Laudanum makes the bright, clean scent of the night into an intoxicating perfume. It reveals the impossible nearness of the sky. After taking laudanum, there are times when I know, if I just stretched up a bit more, I could brush my fingertips against the stars.

And yet there are other senses that laudanum seems to extinguish altogether. The sense of memory, for one. The sense of guilt, the sense of honour; it erases all of these rather well.

I am glad, for to be without memory, guilt, or honour is an advantage in my line of work. I take laudanum to fall asleep when sleep refuses to come, and also when being awake has become too… complicated.

Mostly I take it when a phantom voice rises stubbornly to the surface of my mind, claiming to be a messenger from the ruins of long ago. It calls that familiar name:

Jessamine!

Jessamine!

It even uses that word, the one that is no longer mine to speak, or think: love –

This is all very interesting, lovely. But really, what is the point of dwelling on the past? It is the future that counts. Our future.

His name is Weed! I remember now. Oh, how I loved him! You promised to bring me to him, Oleander. Will you keep your promise?

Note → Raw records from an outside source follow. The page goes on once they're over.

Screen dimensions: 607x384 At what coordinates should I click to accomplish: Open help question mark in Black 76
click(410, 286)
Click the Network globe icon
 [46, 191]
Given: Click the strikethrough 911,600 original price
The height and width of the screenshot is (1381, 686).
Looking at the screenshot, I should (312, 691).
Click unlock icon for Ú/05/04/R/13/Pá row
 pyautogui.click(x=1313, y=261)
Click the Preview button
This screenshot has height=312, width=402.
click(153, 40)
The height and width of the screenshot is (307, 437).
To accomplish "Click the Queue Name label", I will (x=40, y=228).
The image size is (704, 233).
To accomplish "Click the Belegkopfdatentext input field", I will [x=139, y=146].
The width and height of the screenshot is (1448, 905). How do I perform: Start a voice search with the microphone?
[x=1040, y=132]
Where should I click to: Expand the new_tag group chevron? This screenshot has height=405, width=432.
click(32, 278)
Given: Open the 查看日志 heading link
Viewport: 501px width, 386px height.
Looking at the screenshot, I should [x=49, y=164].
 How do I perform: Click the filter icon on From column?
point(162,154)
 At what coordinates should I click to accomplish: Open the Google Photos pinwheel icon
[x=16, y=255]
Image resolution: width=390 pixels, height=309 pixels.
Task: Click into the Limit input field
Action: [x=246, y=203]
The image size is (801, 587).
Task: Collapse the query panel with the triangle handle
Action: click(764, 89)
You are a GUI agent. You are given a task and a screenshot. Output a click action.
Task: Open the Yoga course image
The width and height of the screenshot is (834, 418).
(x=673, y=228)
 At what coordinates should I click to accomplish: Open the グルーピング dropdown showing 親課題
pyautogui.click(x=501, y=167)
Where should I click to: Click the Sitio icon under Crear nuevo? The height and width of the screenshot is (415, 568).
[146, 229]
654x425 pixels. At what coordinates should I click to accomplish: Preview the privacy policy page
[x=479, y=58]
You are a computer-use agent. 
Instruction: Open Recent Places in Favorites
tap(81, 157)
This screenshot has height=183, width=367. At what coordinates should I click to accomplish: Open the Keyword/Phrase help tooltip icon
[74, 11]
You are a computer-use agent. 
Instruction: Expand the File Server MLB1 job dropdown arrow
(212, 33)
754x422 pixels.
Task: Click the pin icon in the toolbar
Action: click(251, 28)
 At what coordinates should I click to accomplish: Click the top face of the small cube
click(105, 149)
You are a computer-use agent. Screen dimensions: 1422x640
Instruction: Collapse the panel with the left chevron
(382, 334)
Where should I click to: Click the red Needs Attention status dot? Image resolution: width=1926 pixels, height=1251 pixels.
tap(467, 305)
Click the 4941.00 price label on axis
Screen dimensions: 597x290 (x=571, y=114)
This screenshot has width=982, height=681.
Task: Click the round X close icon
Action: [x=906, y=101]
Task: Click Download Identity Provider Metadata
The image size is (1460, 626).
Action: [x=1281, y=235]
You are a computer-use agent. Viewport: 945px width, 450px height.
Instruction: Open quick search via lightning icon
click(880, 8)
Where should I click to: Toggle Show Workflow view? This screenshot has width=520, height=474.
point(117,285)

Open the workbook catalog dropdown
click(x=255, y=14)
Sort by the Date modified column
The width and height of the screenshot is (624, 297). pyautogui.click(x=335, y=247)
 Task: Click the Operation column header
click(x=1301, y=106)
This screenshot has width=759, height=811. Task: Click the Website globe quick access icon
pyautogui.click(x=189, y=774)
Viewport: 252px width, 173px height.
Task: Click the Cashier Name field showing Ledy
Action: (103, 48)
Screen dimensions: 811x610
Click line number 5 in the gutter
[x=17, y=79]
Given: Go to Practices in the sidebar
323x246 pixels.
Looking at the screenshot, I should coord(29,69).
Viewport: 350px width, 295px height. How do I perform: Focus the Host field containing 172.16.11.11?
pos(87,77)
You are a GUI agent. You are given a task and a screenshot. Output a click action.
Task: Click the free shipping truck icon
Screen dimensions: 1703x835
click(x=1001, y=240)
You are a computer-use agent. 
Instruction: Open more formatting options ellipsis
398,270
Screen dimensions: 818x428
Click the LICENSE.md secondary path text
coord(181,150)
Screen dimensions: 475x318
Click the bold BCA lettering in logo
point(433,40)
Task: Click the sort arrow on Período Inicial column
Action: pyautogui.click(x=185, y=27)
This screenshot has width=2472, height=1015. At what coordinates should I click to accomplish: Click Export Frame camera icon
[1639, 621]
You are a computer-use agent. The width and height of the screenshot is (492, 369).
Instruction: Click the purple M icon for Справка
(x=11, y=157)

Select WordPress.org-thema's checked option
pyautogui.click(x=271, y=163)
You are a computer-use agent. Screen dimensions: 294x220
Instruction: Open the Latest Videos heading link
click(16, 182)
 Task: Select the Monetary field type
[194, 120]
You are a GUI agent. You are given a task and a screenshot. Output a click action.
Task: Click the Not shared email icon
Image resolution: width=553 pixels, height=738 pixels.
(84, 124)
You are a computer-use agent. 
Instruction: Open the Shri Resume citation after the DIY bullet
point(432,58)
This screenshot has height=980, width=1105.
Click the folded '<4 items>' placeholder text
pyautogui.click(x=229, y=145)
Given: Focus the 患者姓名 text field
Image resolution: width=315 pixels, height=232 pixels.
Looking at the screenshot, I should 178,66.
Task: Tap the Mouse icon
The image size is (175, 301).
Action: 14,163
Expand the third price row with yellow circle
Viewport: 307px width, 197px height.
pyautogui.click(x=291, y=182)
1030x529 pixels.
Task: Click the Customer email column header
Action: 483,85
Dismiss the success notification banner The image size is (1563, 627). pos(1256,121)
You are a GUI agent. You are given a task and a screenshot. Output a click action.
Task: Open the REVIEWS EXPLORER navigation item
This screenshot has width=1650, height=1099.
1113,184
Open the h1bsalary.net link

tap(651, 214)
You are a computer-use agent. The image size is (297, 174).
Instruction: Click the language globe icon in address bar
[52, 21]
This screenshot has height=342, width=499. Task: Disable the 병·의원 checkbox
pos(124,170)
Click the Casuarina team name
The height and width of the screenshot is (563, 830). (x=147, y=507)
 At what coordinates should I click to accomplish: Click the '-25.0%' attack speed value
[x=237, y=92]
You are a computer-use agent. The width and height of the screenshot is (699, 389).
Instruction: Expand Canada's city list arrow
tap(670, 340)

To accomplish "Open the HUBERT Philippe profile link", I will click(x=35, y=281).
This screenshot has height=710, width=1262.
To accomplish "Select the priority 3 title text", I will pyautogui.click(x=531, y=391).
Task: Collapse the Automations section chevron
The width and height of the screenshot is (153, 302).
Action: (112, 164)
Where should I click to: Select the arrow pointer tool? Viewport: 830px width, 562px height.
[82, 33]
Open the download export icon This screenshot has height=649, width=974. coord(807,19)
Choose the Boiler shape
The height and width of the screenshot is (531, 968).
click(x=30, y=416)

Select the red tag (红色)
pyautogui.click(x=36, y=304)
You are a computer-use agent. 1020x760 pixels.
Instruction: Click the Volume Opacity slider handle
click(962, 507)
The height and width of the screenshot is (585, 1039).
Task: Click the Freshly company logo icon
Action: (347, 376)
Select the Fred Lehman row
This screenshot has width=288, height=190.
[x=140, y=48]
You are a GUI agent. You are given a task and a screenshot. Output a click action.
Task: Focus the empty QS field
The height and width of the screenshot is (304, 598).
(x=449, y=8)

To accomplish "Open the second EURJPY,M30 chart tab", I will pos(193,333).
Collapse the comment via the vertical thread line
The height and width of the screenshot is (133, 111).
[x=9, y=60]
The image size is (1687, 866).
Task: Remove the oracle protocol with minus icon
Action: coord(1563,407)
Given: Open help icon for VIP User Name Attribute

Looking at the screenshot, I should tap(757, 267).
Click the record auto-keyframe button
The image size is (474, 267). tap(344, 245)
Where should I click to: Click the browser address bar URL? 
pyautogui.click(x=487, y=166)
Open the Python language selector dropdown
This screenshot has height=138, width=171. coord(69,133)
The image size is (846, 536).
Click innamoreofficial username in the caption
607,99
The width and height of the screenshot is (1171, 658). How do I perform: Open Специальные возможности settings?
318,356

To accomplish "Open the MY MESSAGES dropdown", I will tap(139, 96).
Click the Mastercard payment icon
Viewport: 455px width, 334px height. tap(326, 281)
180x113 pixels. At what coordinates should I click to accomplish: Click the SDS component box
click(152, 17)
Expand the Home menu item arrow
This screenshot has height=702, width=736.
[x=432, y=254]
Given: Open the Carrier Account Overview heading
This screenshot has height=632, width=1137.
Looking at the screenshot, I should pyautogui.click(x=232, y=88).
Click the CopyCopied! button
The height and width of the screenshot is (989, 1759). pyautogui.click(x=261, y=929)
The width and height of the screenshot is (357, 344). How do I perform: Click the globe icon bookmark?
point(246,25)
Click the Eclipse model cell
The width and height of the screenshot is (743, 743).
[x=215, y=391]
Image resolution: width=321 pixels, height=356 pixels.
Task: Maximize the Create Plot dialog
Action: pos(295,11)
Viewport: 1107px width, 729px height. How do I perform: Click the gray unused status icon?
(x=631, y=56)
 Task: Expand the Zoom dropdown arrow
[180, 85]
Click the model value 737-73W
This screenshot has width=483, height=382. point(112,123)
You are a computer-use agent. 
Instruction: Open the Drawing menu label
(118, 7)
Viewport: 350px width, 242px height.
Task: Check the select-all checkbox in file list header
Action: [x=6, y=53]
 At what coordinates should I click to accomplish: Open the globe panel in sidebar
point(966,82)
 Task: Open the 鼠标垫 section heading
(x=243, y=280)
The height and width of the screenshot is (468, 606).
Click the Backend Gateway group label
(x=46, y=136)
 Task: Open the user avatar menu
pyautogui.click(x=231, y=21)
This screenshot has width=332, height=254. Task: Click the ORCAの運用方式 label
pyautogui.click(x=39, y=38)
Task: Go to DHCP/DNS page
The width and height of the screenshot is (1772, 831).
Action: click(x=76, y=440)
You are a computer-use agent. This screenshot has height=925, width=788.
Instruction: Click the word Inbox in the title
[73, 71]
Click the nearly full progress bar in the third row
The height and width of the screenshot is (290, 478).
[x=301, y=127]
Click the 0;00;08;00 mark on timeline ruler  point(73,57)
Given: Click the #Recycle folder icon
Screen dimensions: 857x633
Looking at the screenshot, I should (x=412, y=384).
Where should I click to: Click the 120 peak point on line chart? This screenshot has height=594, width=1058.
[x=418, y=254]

Of course, lovely. Very soon, I will. Although I cannot guarantee what kind of reception you will get. As I recall, he could be somewhat priggish, and you are quite a bit changed from the simple country girl he once knew.

I suppose I am… I had not thought of that.

He may even be repelled by you. You are a murderer, after all. Your wits are addled by opium, and you can hardly claim to have been faithful. You have the sweaty horse trader to thank for that.

He will revile me for a monster – do not take me to him, Oleander, I beg you! I would not have him see what I have become –

Silly girl. Of course I will take you to him. It is always pleasant to pay a call on an old friend, and a promise is a promise. But first we have work to do. I wish you to meet some acquaintances of mine. They are men of ambition and vision, who can appreciate your true worth… not like that sanctimonious what's-his-name…

He is right, I know.

Oleander is always right. I see that now.

Strange that I did not see it before.